Ängste und Sorgen, das Festhalten an Gewohnheiten und eingespielten Verhaltensweisen – diese Reaktionen von Menschen in Transformationsprozessen kennen wir alle. Vor allem in Zeiten von zunehmender Unsicherheit und einer neuen Realität mit z.B. noch höherer Geschwindigkeit und Remote Work verstehe ich, dass einige Menschen beunruhigt sind und Sorgen in Bezug auf die Zukunft haben. Oftmals gibt es jedoch zu viele Menschen in der Organisation, die zudem auch bei anderen Menschen Ängste auslösen, gleichzeitig keine Lösungsideen haben oder nicht zu einer Entwicklung von Lösungen und Vertrauen beitragen. Diesen Menschen fehlt oftmals das entscheidende Mindset und der Mut, die Zukunft hoffnungsvoll für sich und andere zu gestalten.

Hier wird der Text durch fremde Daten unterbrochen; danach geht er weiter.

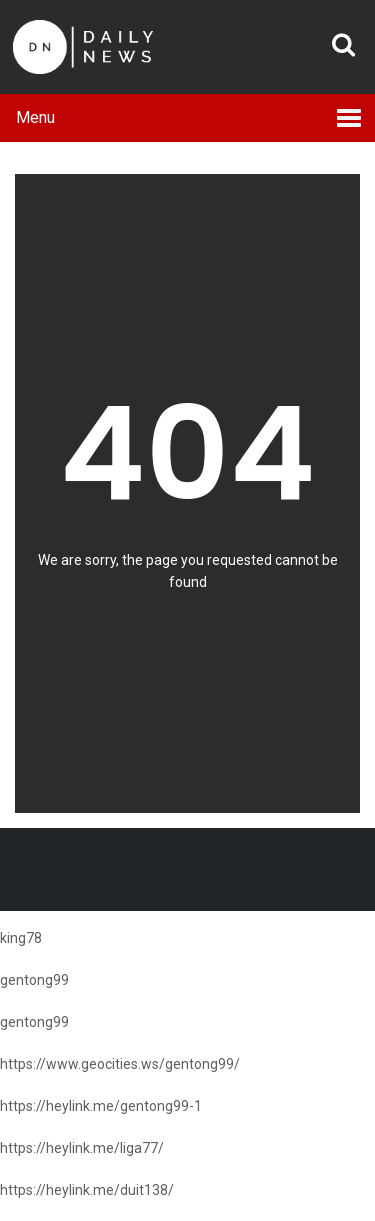 This screenshot has width=375, height=1221. I want to click on https://heylink.me/duit138/, so click(87, 1190).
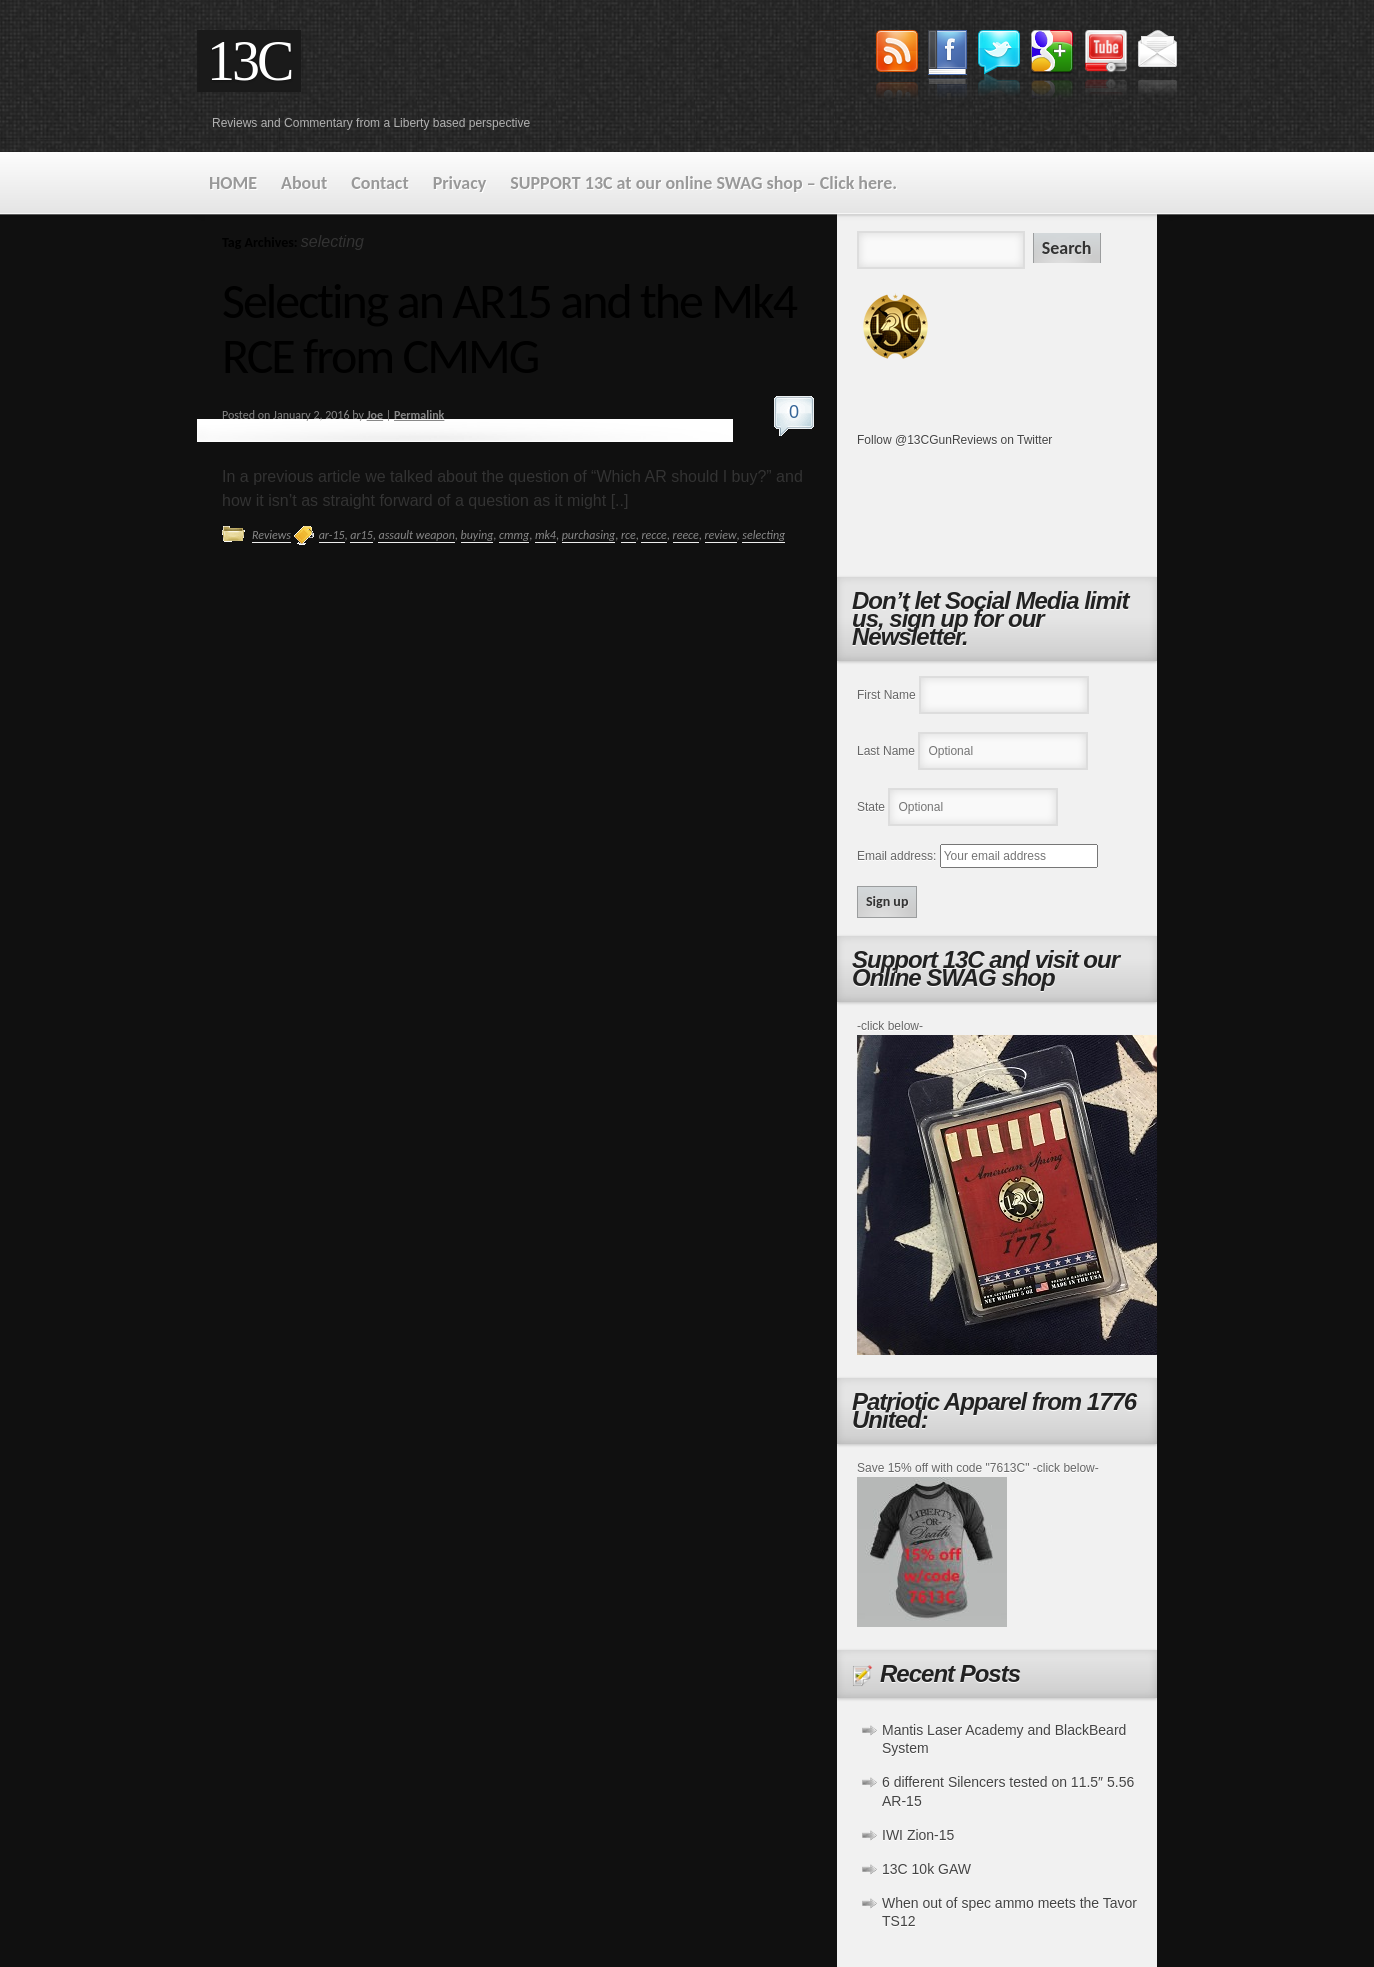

Einer der Erfolgsfaktoren von Organisationen ist es, möglichst allen Menschen wieder mehr Lust auf die Zukunft zu machen und zu mutigem Verhalten anzuregen. Neben der Stabilität zeichnet sich eine vitale Organisation – als höchste Stufe der Kulturentwicklung – durch einen Grad an Instabilität aus, bei dem Mut eine wichtige Eigenschaft für Entwicklung im Sinne von neuem Verhalten infolge von Offenheit und Neugier ist.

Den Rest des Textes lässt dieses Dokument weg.